BRANO SCELTO:
_____

La storia di Il sapore della felicità è incentrata sul celebre chef Carvin in un momento di grande successo professionale, ma anche di apatia e distacco verso la propria famiglia; in primis verso la moglie Louise (Sandrine Bonnaire), ma anche verso il figlio maggiore Jean (Bastien Bouillon), che tenta di seguirne le orme senza ricevere adeguati apprezzamenti dal padre.

A sostenere e incoraggiare Gabriel troviamo l’amico di sempre Rufus (Pierre Richard) e il figlio minore Nino (Rod Paradot) – il solo in famiglia a coglierne la grande sofferenza dietro l’apparente patina di cinismo.

Un viaggio verso l’ignoto

Il sapore della felicità, Gérard Depardieu in una scena
Il sapore della felicità, Gérard Depardieu in una scena del film

In questo scenario inizialmente molto drammatico il punto di svolta sarà scandito dall’infarto di Gabriel, evento che lo costringerà a mettersi di fronte ai propri demoni e alla propria infelicità; sarà infatti attraverso un ricordo apparentemente casuale che il celebre chef si ricorderà di una bruciante sconfitta subita da giovane, e della curiosità di scoprire il segreto dell’umami, il cosiddetto quinto sapore – oltre al salato, dolce, amaro, piccante.

In condizioni fisiche perlopiù molto difficoltose Gabriel partirà perciò per il Giappone, con il solo avvallo dell’amico Rufus, alla ricerca dello chef giapponese Tetsuichi Morita (Kyozo Nagatsuka) che lo aveva sconfitto nel 1978 grazie al “segreto” dell’umami. L’incontro con lo chef, che oltretutto lavora in un umile ristorante, sancirà anche l’incontro tra le due famiglie: in primo luogo con la figlia di Tetsuichi Fumi (la bravissima Eriko Takeda) e poi anche con la giovane nipote.

_____

[Estratto da un dataset]
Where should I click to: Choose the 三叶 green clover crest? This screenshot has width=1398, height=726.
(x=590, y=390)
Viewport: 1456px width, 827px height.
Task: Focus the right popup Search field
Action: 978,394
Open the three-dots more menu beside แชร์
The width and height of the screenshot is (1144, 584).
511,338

_____

COSA SI CHIEDE:
- a) Ricopia tali e quali tutte le righe dei record riportati sopra.
- b) Riprendi il testo sul film Il sapore della felicità e portalo avanti partendo dopo l'ultima frase riportata.

LE SOLUZIONI:
- a)
Where should I click to: Choose the 三叶 green clover crest? This screenshot has width=1398, height=726.
(x=590, y=390)
Viewport: 1456px width, 827px height.
Task: Focus the right popup Search field
Action: 978,394
Open the three-dots more menu beside แชร์
The width and height of the screenshot is (1144, 584).
511,338

- b)
Una miriade di fili che si intrecciano

Il sapore della felicità, Pierre Richard e Gérard Depardieu in una scena
Il sapore della felicità, Pierre Richard e Gérard Depardieu in una scena del film

Il perno dell’intera trama di Il sapore della felicità, nonché il cuore del film, risiede proprio nell’arrivo fisico (e simbolico) dello chef francese in Giappone, in un’ottica di incontro/scontro con l’altro da sé e l’ignoto, nel momento in cui ogni speranza di felicità sembra persa; ed è forse proprio in questo gioco tra dramma e commedia, sapore del tragico e ironia, che il regista Sow riesce a restituire allo spettatore una visione del mondo molto complessa e articolata. Proprio come l’umami, che non è né dolce né salato, che è oltre e al di là degli altri sapori, eppure ha una portata specifica, quest’opera di Sow sembra voler raccontare la miriade di sfumature dell’esperienza umana, senza negarne nessuna. In questa prospettiva, l’esperienza di Gabriel andrà ad incontrare quella di Tetsuichi, ma determinerà anche l’incontro tra il figlio minore Nino e la nipote dello chef giapponese, mentre – parallelamente – il figlio maggiore Jean dovrà sostenere l’intero peso del ristorante.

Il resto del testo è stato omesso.